Text segment:
But it is unclear if those changes will benefit those already in jail.

Yanaisy Curbelo, the mother of Brandon David Becerra Curbelo, who was detained a week after the July 11 protests, also reported several violations of due process regarding his case, including a sudden change of charges that meant he is now facing an 18-year sentence on charges of sedition.

Becerra was studying to become a Spanish teacher. He was detained on July 16 while eating pizza with his 13-year-old younger brother near their home. Although at the time Becerra was 17, he turned 18 in jail.

“A patrol car came with four officers and a van, with 12 or 15 men dressed in civilian clothes from state security. Brandon was listening to music with his headphones. They grabbed the phone from him, handcuffed him, pushed him against the patrol car and shoved him in the van,” Curbelo said. “My 13-year-old boy is the one who comes crying and asks me about what has happened to his brother.”

Initially, authorities told Becerra’s lawyer that he was accused of “public disorder” and “propagating an epidemic.” Her mother thought he would just be fined. But a few days before a planned opposition march on Nov. 15, state security agents went to the prison for minors where he is being held in Havana to tell him he was facing an 18-year sentence under sedition charges. In Cuba’s penal code, sedition is a vaguely defined crime that prosecutors can use against anyone deemed to be “disturbing the socialist order.”

His lawyer was not notified until a week later.

Becerra, who contracted COVID-19 while in prison, also told his mother that state security agents regularly interrogate him and pressure him to admit engaging in violent behavior during the island-wide demonstrations.

Her mother is worried about his mental state. She was not allowed to see him for three months.

“These people are doing whatever they want with these cases,” she said. “All he did was shout ‘Patria y Vida’ [Homeland and Life] and that ‘Cuba was hungry’ and film what was happening. They want to make an example out of the imprisoned children.”

According to a list published by Justicia 11J, 15 trials of protesters charged with sedition are scheduled for this week. Another 140 also charged with the same crime are still awaiting trial, said Salomé García Bacallao, an activist with Justicia 11J. The organization has documented 79 trials and another 356 demonstrators formally indicted. Cubalex and Justicia 11J have verified 1,070 detentions in connection with the protests, but activists believe the true number could surpass 1,300 arrests.

Activists used Human Rights Day last week to highlight these and other cases of demonstrators jailed in Cuba. On a live stream produced by Cuba Spaces on Twitter on Friday afternoon, families shared their desperation and called on the international community not to abandon them.

“I miss my father a lot; it’s been a month since I haven’t been able to see him,” said the 11-year-old daughter of Nadir Perdomo in a video. Perdomo, who is also the father of a baby boy, and his cousin Jorge are in prison for demonstrating against the government.

Problem: Which charges against Brandon David Becerra Curbelo does the text on jailed Cuban protesters name? List every one.

Provided records:
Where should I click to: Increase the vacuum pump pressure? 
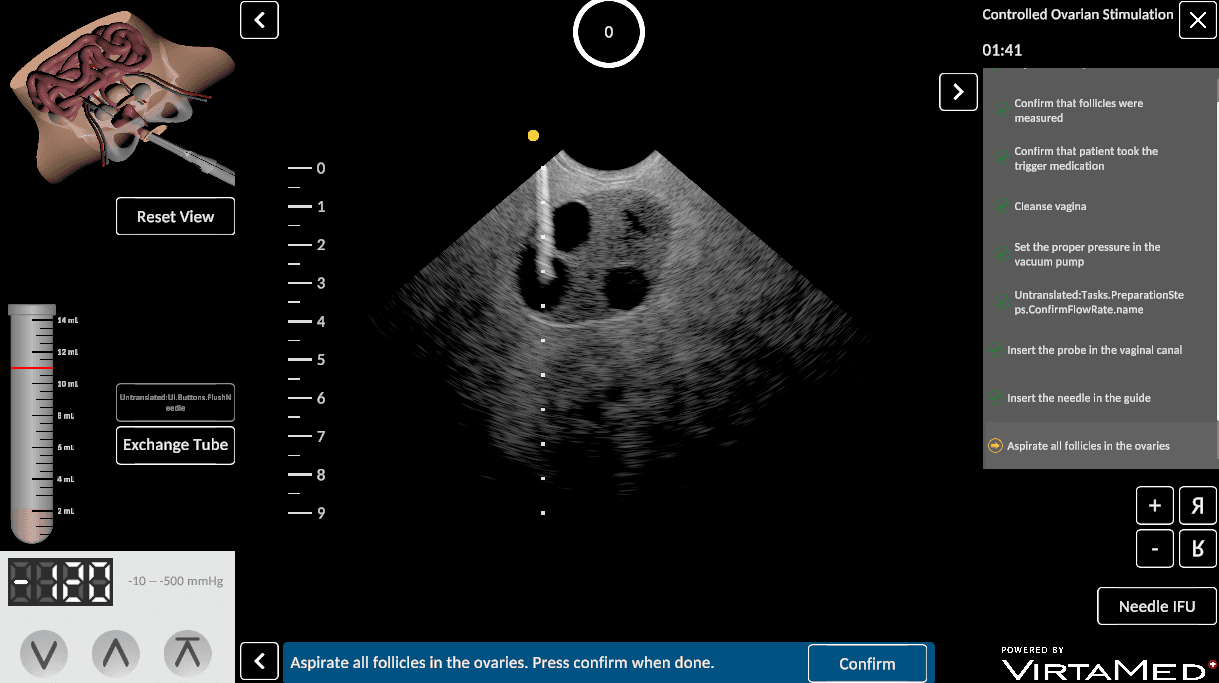(116, 652)
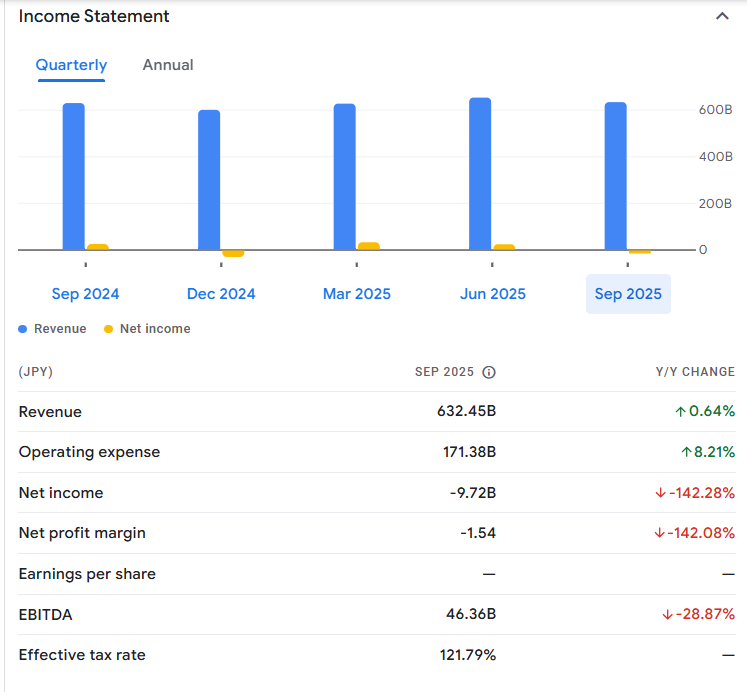
Task: Click the Dec 2024 negative net income bar
Action: [233, 253]
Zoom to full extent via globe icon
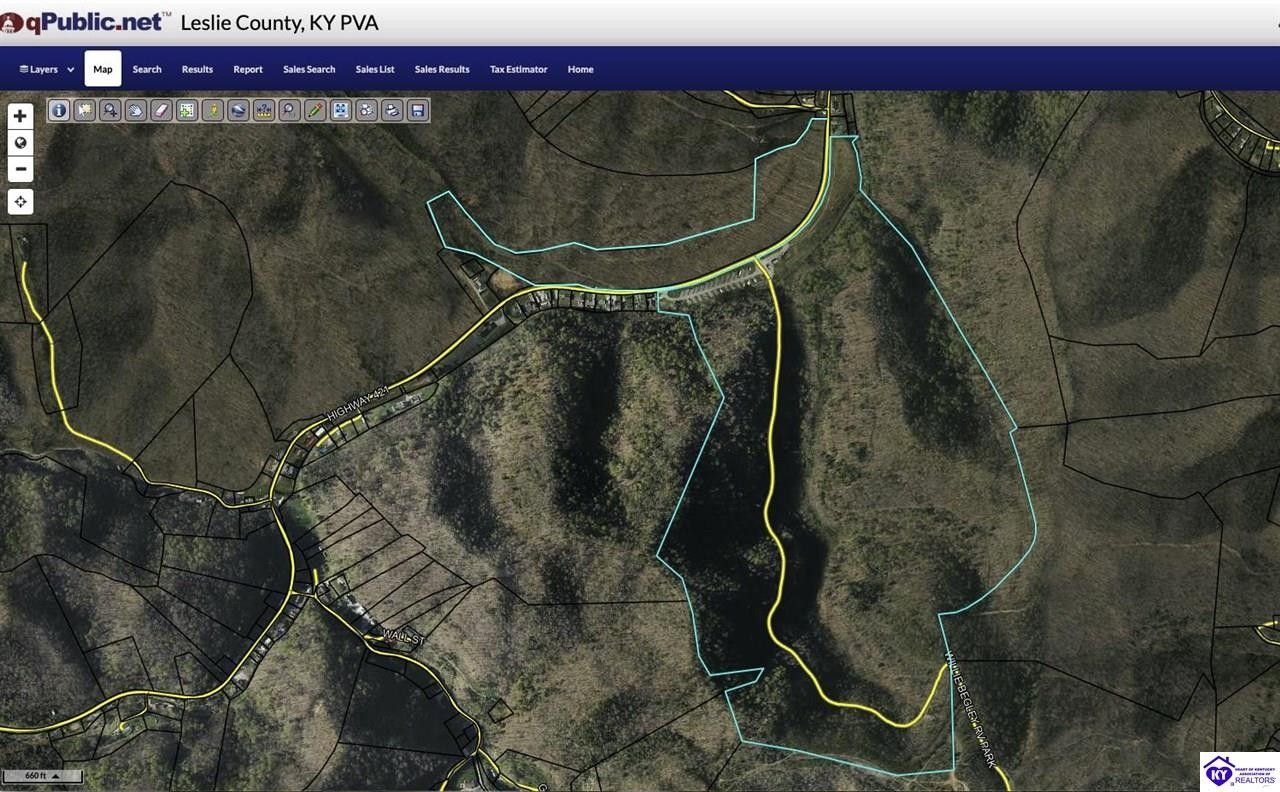1280x792 pixels. point(20,142)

Exercise answer:
- "public disorder"
- "propagating an epidemic"
- sedition